As a preliminary study, we applied state-of-the-art network medicine algorithms on the largest genetic and transcriptomic studies to date in ME/CFS, together with a comprehensive knowledge base we annotated on disease – phenotype (symptoms) – genotype – drug interactions, and computationally predicted drug candidates for the disease.
To identify disease gene modules, we will systematically analyze the molecular datasets and associated clinical information of ME/CFS, including genome, epigenome, transcriptome, proteome, cytokine, metabolome, microbiome, clinical lab tests, and clinical symptoms. ME/CFS patients will be clustered into different groups based on their debilitating symptoms, such as fatigue, sleep problems, pain, and sensory disorders, and each group be analyzed separately. For the clinical phenotypes, such as Mast Cell Activation, where molecular data of patients are scarce, we will attempt to use in vitro experimental data in the analysis. We will compare the gene module of ME/CFS and associated clinical symptoms with that of other diseases and symptoms to identify those most similar to ME/CFS. The findings on gene modules of ME/CFS will be reported to the research community for further experimental evaluation.
To identify novel drug candidates, we will integrate the curated information on drugs, diseases, and clinical symptoms with the collected molecular datasets of ME/CFS and related diseases.
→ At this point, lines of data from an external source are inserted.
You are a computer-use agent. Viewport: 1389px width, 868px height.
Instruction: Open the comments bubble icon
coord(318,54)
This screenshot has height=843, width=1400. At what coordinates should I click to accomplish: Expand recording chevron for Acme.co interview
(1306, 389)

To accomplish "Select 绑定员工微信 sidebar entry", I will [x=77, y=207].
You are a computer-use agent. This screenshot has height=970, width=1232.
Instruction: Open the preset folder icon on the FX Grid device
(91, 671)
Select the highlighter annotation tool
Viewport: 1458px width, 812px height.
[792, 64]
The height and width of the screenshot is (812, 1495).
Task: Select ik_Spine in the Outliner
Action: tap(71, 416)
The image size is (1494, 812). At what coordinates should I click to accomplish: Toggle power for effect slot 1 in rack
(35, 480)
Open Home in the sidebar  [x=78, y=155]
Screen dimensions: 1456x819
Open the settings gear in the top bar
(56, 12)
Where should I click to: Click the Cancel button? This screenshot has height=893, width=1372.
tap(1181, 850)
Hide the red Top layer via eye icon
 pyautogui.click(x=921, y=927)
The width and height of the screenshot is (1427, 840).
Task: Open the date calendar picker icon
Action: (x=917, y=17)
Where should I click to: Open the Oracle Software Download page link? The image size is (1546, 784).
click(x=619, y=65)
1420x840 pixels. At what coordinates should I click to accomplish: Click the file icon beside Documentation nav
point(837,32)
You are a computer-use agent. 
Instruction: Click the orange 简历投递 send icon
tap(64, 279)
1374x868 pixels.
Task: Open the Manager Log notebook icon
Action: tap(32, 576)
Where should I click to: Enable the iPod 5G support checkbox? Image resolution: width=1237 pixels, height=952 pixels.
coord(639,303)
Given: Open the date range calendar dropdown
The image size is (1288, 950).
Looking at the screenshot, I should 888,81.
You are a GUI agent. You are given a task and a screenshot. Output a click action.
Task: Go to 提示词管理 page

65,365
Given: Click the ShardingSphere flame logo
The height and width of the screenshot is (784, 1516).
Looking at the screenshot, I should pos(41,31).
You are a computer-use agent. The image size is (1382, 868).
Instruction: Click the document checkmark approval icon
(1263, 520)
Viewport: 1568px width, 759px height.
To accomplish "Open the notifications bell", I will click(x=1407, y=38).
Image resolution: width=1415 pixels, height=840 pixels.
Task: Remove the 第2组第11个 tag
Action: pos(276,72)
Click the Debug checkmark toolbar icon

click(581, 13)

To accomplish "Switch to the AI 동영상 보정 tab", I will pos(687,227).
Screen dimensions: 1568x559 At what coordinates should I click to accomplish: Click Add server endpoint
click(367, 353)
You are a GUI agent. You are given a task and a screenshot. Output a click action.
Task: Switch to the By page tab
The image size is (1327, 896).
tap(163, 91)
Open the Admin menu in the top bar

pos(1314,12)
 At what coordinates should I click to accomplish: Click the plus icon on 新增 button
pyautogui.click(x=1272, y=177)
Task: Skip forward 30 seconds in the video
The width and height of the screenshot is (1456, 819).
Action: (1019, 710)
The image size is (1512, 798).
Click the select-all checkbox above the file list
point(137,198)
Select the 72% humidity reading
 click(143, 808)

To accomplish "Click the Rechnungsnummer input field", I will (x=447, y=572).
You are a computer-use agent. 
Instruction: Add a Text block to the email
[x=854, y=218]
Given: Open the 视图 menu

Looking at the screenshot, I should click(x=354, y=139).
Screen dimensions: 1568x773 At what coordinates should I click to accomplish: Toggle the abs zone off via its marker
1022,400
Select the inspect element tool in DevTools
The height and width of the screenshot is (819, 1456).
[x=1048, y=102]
We will model the molecular signatures of ME/CFS, related clinical symptoms, related diseases, and known drugs, and projected them as well as the various relations into the same semantic space. Both diseases and drugs could be characterized by localized perturbation within a certain neighborhood. The concept is based on the observation that diseases and approved disease-modifying drugs are shown to be projected to close proximity after adding the vector of the relation “treatment” using a pre-trained model in our preliminary analysis. With attention-based algorithms, the weights of neighbors based on known treatments for other similar diseases could be learned and applied to the prediction and reasoning of ME/CFS treatments. The candidate drugs to treat ME/CFS will be identified by the topological closeness of the drugs to ME/CFS and its clinical symptoms after fine-tuning the model for the task of treatment prediction instead of the general link prediction. The direction of the perturbation will be verified with the regulation of the expression of the genes. Results of these candidates will be made available to the research community for experimental verification and clinical study.
Dr. Chia-Jung Chang is in charge of this project.